Diante da grandeza numérica dessas publicações, de diferentes formatos, alguns até bem esquisitos e outros pesados e de difícil manipulação, há o que se destacar. Dentro do mainstream, quero lembrar o livro Entre Morros (Cosac Naify), fotografias de Cláudia Jaguaribe que, apesar do grande formato, conta com um projeto gráfico que sustenta a verticalidade das imagens, entrecortada pela horizontalidade de alguns panoramas que dão um interessante ritmo à leitura. Fora da panaceia produtiva e dos excessos, também se destacam outras publicações, tanto pelas suas características intimistas, quanto pelas qualidades intrínsecas ao projeto fotográfico.
Saltam aos olhos a simplicidade e a sofisticação de livros como Welcome Home, fotografias de Gui Mohallem, Moscouzinho, fotografias de Gilvan Barreto, e Em Jogo, fotografias de Thomaz Farkas. São três produções bem distintas entre si, mas que trazem como ponto em comum o cuidado e a qualidade gráfica. Ao mesmo tempo, marcam presença na cena editorial pelas suas especificidades em termos de produção e distribuição. Acredito que é nessas pequenas e inspiradoras atitudes que se concentram as diferenças que poderão dar a longevidade pretendida pela publicação.

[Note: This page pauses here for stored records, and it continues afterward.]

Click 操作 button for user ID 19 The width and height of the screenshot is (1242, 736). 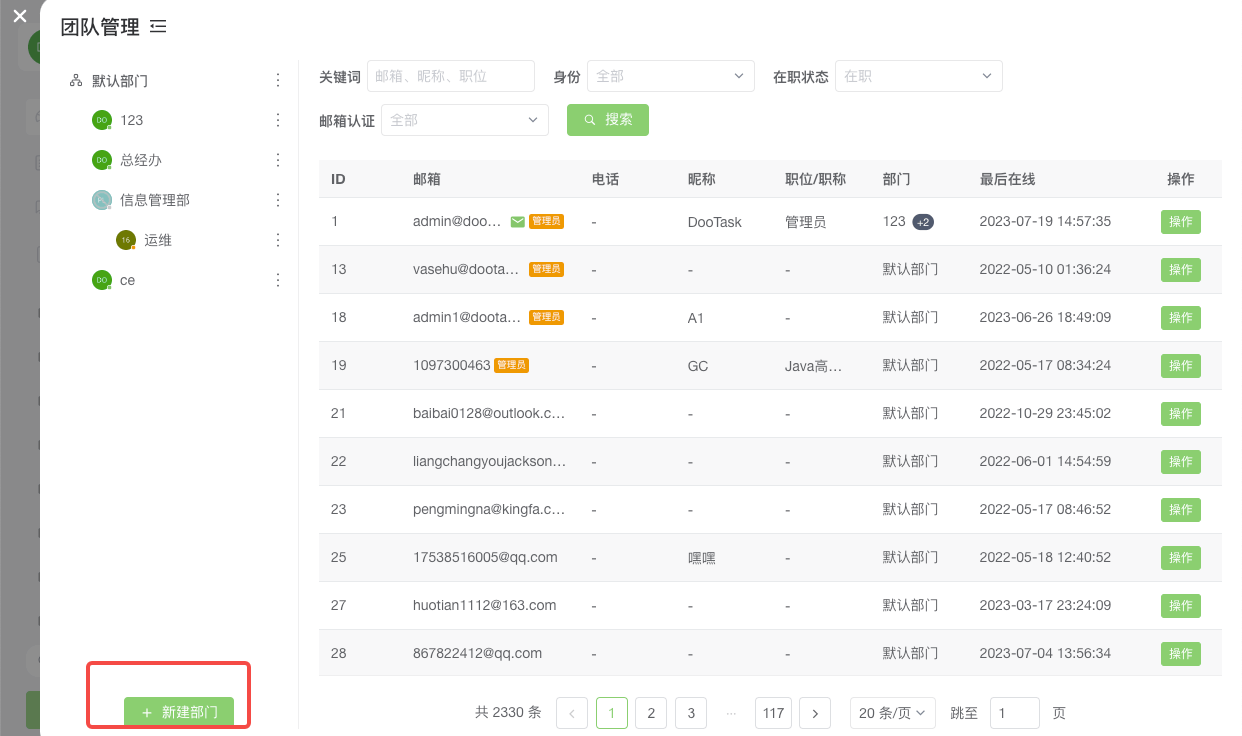1180,366
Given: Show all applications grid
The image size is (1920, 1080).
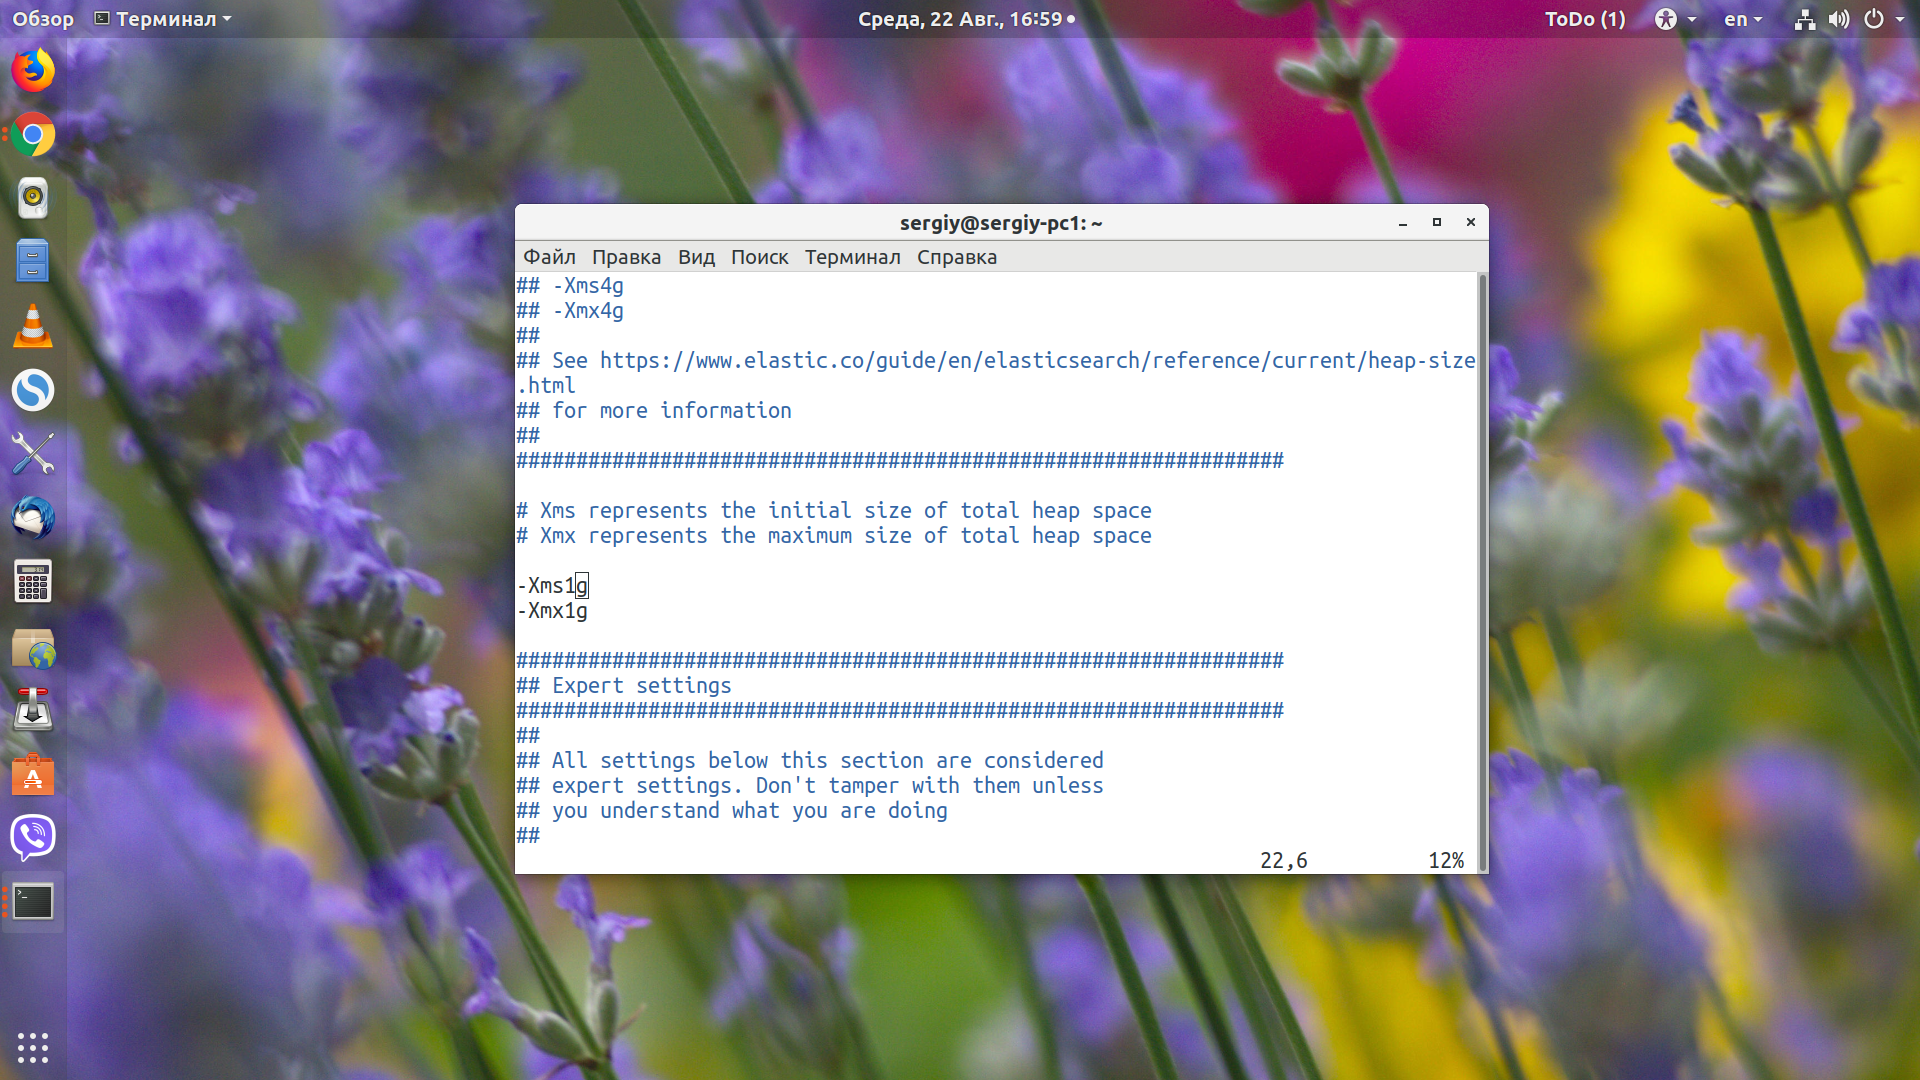Looking at the screenshot, I should [33, 1047].
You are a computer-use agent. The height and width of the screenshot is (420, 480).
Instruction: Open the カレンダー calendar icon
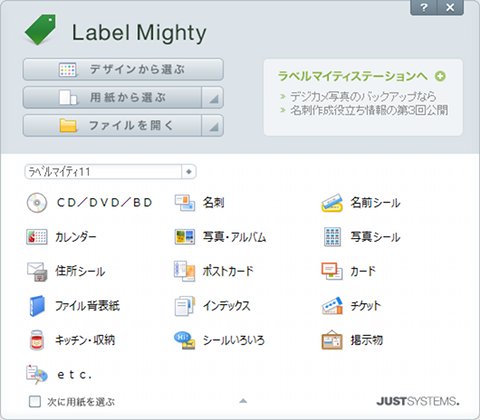click(37, 237)
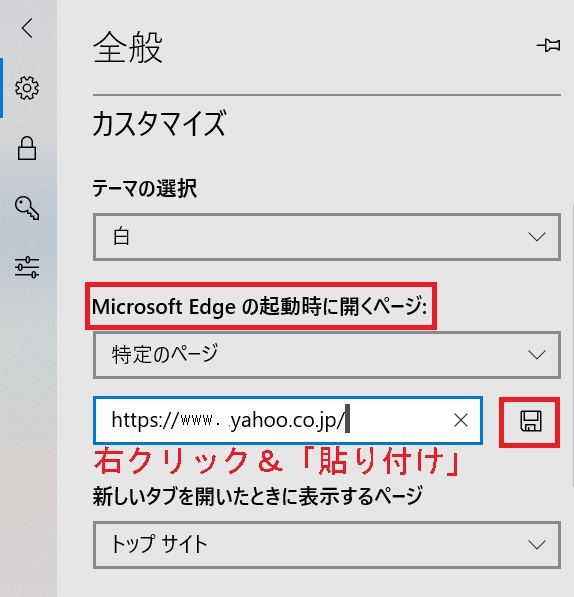This screenshot has width=574, height=597.
Task: Click the startup page dropdown chevron
Action: (x=537, y=355)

Welcome Home, de Gui Mohallem (2012)

Welcome Home, de Gui Mohallem (2012)
Gui Mohallem vendeu antecipadamente parte de seus livros via uma rede ampla e colaborativa que viabilizou seu sonho de ver o projeto concluído. Impresso na China e com tiragem de mil exemplares, o livro é uma ótima surpresa, tanto na sua narrativa aberta à imaginação, quanto como produto customizado (feito sob medida), do ponto de vista autoral.

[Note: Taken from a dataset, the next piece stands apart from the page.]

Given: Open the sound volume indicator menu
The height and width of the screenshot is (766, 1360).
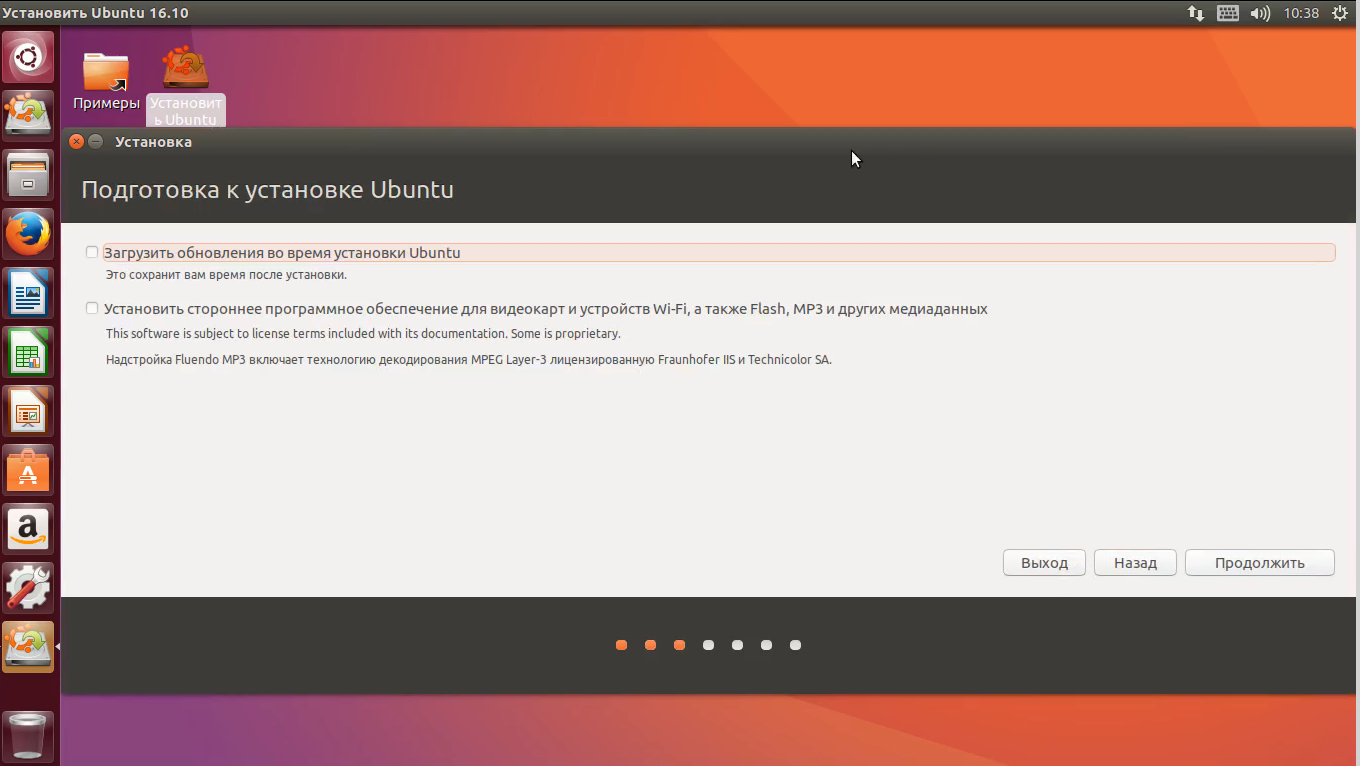Looking at the screenshot, I should pos(1260,13).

Moscouzinho, de Gilvan Barreto (2012)

Moscouzinho, de Gilvan Barreto (2012)
Já Gilvan Barreto teve o suporte das leis de incentivo do estado de Pernambuco e da editora Tempo d’Imagem para concretizar seu projeto que, de forma poética, pretende inserir na historia do Brasil um fato político ocorrido em Jaboatão dos Guararapes que, nos anos 1940, elegeu o primeiro prefeito comunista do país. São mil e trezentos exemplares e representa a primeira incursão da editora num projeto mais experimental, que ousa propor uma narrativa através de imagens que pertencem ao território afetivo do fotógrafo.

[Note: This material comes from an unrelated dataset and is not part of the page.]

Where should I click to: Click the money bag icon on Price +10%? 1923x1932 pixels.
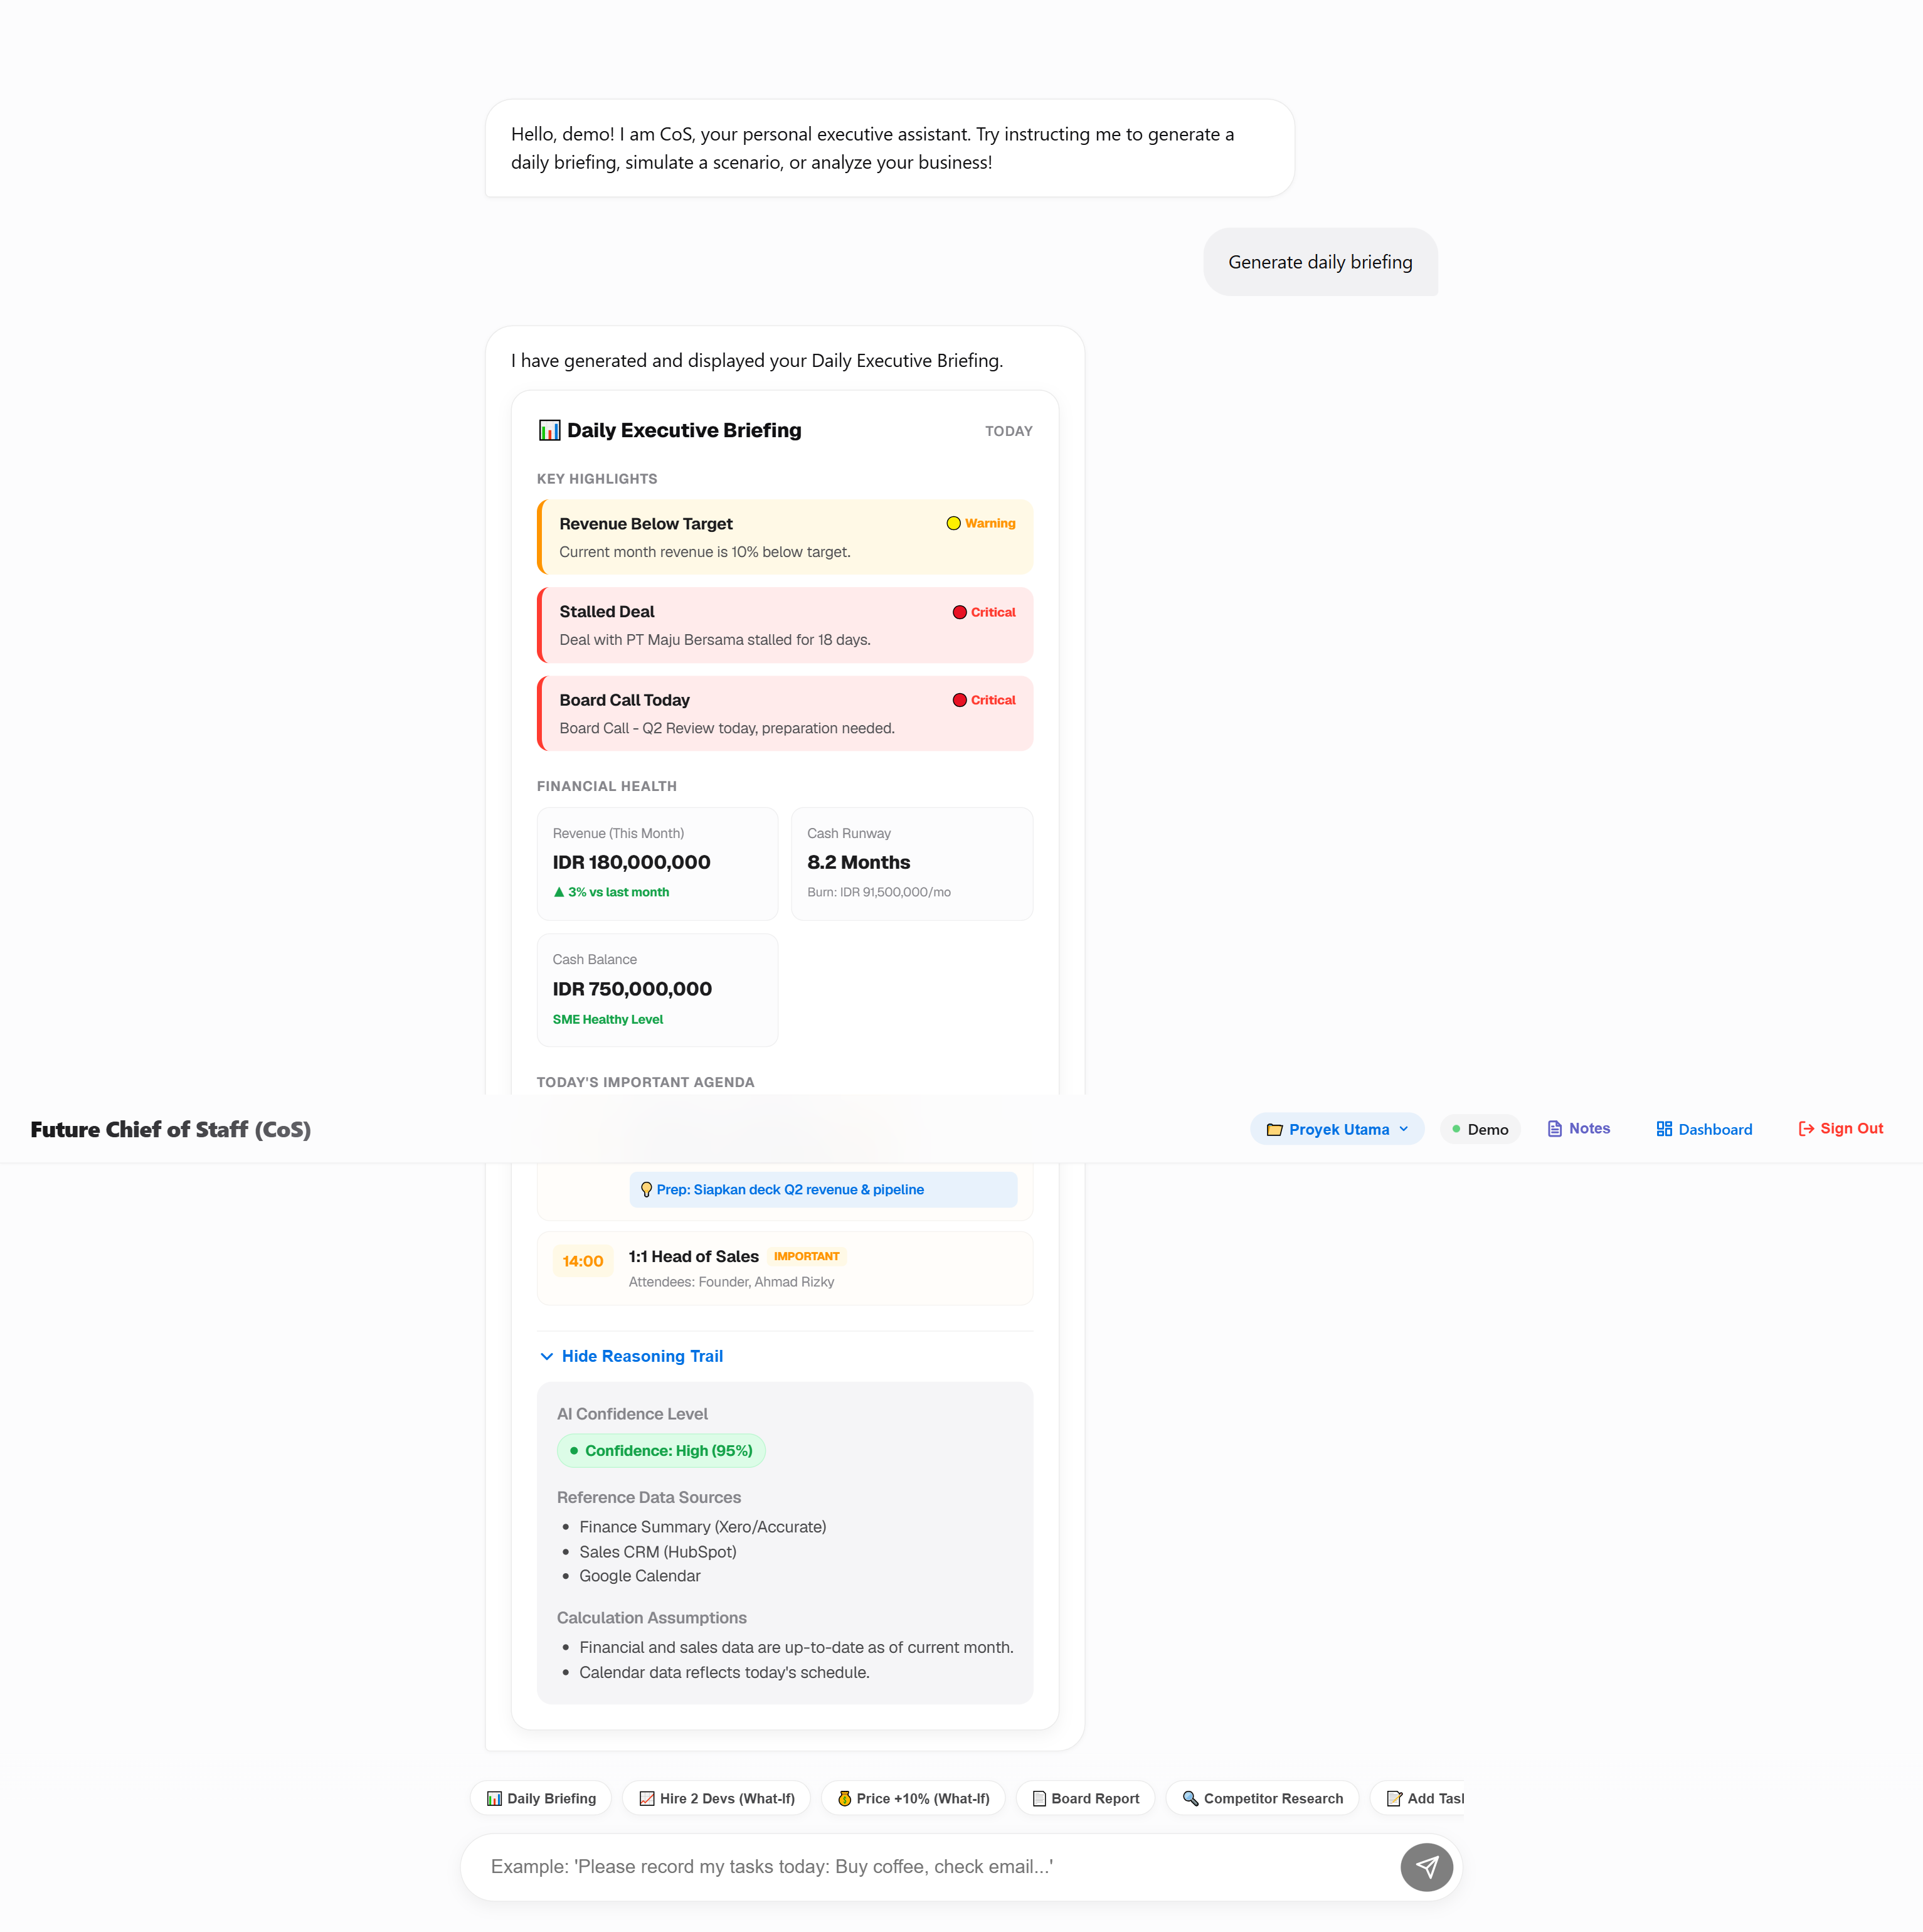click(844, 1798)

Thomas Farkas, Pacaembu, foto de 1942
Finalmente, o livro de Thomaz Farkas (1924 – 2011) editado pelo Instituto Moreira Salles. Em Jogo traz 21 fotografias do jovem Farkas feitas no Estádio do Pacaembu, entre 1942 e 1946. O livro tem tiragem limitada e numerada – 350 exemplares – conta com a parceira de excelência da Ipsis gráfica e editora, e comemora os vinte anos de presença constante do instituto na cena fotográfica brasileira.
Cada um dos livros citados mereceria um comentário mais específico, já que são muitas as particularidades dos projetos. Quem sabe em outra ocasião. Espero ainda que todos tenham depositado um exemplar na Biblioteca Nacional. É isso que garantirá sua visibilidade para as futuras gerações.